Unlike Burgundy with its scores of individual Apellation Controlee areas, the whole of the Alsace region is covered by only two ACs: Alsace and Alsace Grand Cru. This designation will appear on the label, along with the grape variety. The grapes of Alsace include the fragrant muscat, pinot-blanc, sylvaner, the full and luscious pinot-gris and the uniquely spicy gewurztraminer. But the finest wines are made from the riesling grape.
Alsace Rieslings are some of the greatest examples of this variety. Their bone-dry austerity is counter-balanced by unctuous texture, intense mineral, honey and even petrolly aromas and a great deal of finesse. Though there is no such thing as “cheap” wine from Alsace, these wines are relatively inexpensive given their quality level. Couple that with an ability to age beautifully for a few years and to match well with most fish and white meat dishes, and the wines of Alsace are an attractive proposition.
Like the Auslese, Beerenauslese and Trockenbeerenauslese wines of Germany, Alsace also produces wines which range in style from beautifully balanced off-dry, to fully luscious dessert wines. “Vendange Tardive” on the label indicates late-harvested grapes, where extra hanging time on the vine gives added sweetness and glycerin, whilst the rare and expensive “Sélection des Grains Nobles” are amongst the greatest botrytis-affected dessert wines of the world. Many houses in Alsace also make a traditional method sparkling wine called Crémant d’Alsace.
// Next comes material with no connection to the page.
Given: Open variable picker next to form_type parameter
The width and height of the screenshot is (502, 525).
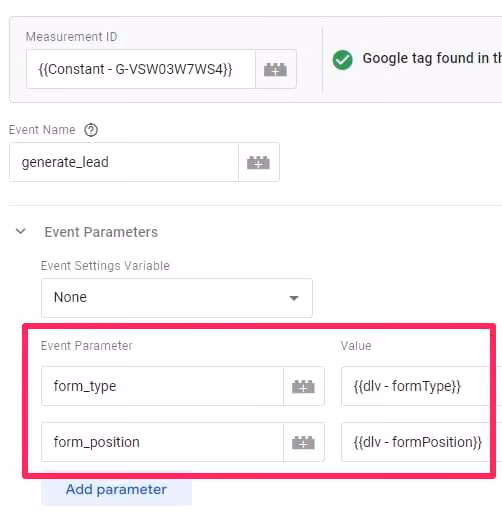Looking at the screenshot, I should pyautogui.click(x=303, y=386).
Alsace is a beautiful area full of small, historic, half-timbered towns and dramatic scenery. There are many small growers producing honest and reliable wines all along the Alsace wine route and most of this is sold under the label of a co-operative. Good though these wines are, I have usually found it worth spending a little more to obtain bottles from a quality individual producers such as Trimbach, Weinbach, Zind-Humbrecht, Kreydenweiss, Schoffit, Ostertag, Meyer-Fonne or Kuentz-Bas.